Lesetext:

☆ ☆ ☆ ☆ ☆ ☆ ☆

Liebes- und Schicksalspaar sind Lucrezia und Gennaro, ihr unehelicher Sohn, der sie begehrt, ohne um ihre Identität als seine Mutter zu wissen. Eine Konstellation, die später in Giuseppe Verdis Don Carlo erneut auftaucht. Sie versucht alles, ihn vor Feinden und Intrigen abzuschirmen, kann aber eine ungewollte Annäherung beider und die daraus entstehende Kette von Gewalt und Tod nicht verhindern. Don Alfonso, Herzog von Ferrara und Lucrezias Ehemann, sieht in Gennaro einen ihrer Liebhaber und verfolgt daraufhin finstere Rachepläne. Auf einem Fest kommt es zur tödlichen Offenbarung. Gennaro erkennt, dass er ein Borgia ist, und stirbt nach Gift und verweigertem Gegengift in den Armen seiner Mutter. Diese bricht zusammen, nicht ohne zuvor in dem dramatischen Ausbruch Era desso il figlio mio sich zu ihrem Sohn zu bekennen.

Schon im Prolog wird Lucrezia das Register ihrer Mordanstiftungen und sonstigen Gräuel vorgehalten, was dramaturgisch den ungewohnt zahlreichen marginalen Nebenrollen prägnante Auftritte verschafft. So schaurig-wirkungsvoll diese Litanei der Verfehlungen, so wenig freilich erweisen sie sich als belegt. 1876 „rehabilitiert“ der Historiker Ferdinand Gregorovius Lucrezia als „liebenswürdiges und sanftmütiges, leichtsinniges und unglückliches Weib“. Weitgehend willenlos habe die Fürstin als Werkzeug in den Händen des ruchlosen Vaters und Bruders dienen müssen. Schon Donizetti muss eine Ahnung von der anderen Seite des Prototyps weiblicher Verworfenheit gehabt haben. Ordnet er ihr doch in etlichen psychologisierenden Passagen Melodien voll von romantischem Pathos und inniger Lyrik zu, was immer wieder am Spiel der Harfe herauszuhören ist.

☆ ☆ ☆ ☆ ☆ ☆ ☆

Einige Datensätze

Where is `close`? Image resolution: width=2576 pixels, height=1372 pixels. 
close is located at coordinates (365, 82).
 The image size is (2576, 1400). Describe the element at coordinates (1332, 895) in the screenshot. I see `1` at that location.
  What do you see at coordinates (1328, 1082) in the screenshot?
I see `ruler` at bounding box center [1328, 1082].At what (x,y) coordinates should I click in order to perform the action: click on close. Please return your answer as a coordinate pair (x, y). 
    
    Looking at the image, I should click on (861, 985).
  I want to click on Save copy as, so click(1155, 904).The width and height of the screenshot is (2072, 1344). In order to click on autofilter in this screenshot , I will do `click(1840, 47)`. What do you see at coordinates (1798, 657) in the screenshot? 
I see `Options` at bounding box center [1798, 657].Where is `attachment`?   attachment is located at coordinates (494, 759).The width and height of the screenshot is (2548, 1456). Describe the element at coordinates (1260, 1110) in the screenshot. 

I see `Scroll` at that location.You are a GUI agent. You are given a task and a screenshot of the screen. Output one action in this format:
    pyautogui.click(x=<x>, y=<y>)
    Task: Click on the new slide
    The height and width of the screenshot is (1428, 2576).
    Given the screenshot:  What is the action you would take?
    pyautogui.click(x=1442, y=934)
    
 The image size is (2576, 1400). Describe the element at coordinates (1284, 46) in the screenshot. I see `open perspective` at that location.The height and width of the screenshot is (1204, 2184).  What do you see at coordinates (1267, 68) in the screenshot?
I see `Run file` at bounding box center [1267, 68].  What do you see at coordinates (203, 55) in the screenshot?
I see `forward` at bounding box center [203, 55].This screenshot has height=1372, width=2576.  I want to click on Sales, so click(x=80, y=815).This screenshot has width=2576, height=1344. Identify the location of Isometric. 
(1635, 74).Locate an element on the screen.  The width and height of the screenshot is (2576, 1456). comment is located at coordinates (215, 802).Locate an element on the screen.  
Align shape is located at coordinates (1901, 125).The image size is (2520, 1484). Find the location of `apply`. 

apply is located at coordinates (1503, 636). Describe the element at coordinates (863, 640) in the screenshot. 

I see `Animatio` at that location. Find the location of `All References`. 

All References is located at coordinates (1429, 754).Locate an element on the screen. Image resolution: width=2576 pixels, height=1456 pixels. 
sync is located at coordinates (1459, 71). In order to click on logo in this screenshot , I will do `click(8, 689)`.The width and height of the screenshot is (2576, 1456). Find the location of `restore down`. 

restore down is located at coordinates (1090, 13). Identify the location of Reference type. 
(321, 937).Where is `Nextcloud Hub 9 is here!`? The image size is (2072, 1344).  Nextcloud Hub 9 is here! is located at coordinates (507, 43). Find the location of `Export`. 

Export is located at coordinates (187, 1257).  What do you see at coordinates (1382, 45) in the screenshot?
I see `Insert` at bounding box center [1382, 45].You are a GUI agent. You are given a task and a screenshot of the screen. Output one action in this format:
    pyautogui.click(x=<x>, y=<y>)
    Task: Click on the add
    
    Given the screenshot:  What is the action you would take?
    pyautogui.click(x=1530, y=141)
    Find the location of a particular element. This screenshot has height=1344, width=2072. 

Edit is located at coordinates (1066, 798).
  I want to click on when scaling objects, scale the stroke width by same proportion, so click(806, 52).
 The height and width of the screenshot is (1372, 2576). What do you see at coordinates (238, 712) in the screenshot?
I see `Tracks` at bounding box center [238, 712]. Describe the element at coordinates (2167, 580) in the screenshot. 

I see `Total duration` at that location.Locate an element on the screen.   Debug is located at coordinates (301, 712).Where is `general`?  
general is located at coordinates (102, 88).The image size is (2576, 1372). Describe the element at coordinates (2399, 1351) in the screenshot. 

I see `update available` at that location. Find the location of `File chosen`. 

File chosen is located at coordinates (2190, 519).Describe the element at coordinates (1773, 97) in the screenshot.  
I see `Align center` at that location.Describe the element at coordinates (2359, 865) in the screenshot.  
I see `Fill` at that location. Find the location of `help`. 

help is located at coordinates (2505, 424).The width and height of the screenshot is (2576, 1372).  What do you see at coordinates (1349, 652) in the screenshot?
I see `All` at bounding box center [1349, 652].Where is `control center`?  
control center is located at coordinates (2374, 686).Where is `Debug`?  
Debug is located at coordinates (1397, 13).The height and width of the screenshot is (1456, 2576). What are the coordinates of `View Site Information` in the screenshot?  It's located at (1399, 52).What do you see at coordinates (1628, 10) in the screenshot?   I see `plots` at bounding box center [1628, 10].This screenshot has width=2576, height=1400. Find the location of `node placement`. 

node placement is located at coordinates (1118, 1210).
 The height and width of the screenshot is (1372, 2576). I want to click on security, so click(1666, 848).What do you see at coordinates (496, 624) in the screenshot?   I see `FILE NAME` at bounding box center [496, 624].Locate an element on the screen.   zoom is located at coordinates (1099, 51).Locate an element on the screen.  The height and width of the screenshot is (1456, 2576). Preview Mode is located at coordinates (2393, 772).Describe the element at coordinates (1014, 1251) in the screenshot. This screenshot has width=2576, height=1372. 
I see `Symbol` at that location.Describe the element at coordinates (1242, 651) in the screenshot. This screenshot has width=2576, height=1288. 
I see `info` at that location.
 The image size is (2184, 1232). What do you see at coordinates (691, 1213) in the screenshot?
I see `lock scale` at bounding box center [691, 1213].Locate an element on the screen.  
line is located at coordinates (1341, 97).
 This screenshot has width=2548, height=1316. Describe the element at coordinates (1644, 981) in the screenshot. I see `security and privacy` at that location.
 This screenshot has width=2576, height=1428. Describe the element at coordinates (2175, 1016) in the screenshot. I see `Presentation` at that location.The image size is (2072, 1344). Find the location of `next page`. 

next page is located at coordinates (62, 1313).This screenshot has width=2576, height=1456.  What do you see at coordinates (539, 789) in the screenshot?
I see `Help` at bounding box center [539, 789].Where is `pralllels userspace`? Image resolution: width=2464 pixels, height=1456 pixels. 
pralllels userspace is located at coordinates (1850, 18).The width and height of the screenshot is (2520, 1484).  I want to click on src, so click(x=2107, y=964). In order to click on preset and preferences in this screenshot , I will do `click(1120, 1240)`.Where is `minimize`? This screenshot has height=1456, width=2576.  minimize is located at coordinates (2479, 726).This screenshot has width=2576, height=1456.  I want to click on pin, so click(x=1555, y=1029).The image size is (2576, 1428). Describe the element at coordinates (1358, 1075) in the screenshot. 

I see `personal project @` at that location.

☆ ☆ ☆ ☆ ☆ ☆ ☆

Aufgabe 1:
Beantworte die folgenden Fragen zum Lesetext:
(a) Welche Stellung hat Don Alfonso, und in welcher Beziehung steht er zu Lucrezia?
(b) In welcher Oper taucht die Konstellation von Mutter und Sohn später erneut auf?
(c) In welchem Jahr rehabilitiert Ferdinand Gregorovius Lucrezia?
Aufgabe 2:
Gib den Abschnitt des Lesetextes wortgetreu wieder, der mit den Worten „Liebes- und Schicksalspaar“ beginnt und mit den Worten „Sohn zu bekennen.“ endet.

Vollständige Antwort 1:
(a) Er ist Herzog von Ferrara und Lucrezias Ehemann.
(b) In Giuseppe Verdis Don Carlo.
(c) 1876.

Vollständige Antwort 2:
Liebes- und Schicksalspaar sind Lucrezia und Gennaro, ihr unehelicher Sohn, der sie begehrt, ohne um ihre Identität als seine Mutter zu wissen. Eine Konstellation, die später in Giuseppe Verdis Don Carlo erneut auftaucht. Sie versucht alles, ihn vor Feinden und Intrigen abzuschirmen, kann aber eine ungewollte Annäherung beider und die daraus entstehende Kette von Gewalt und Tod nicht verhindern. Don Alfonso, Herzog von Ferrara und Lucrezias Ehemann, sieht in Gennaro einen ihrer Liebhaber und verfolgt daraufhin finstere Rachepläne. Auf einem Fest kommt es zur tödlichen Offenbarung. Gennaro erkennt, dass er ein Borgia ist, und stirbt nach Gift und verweigertem Gegengift in den Armen seiner Mutter. Diese bricht zusammen, nicht ohne zuvor in dem dramatischen Ausbruch Era desso il figlio mio sich zu ihrem Sohn zu bekennen.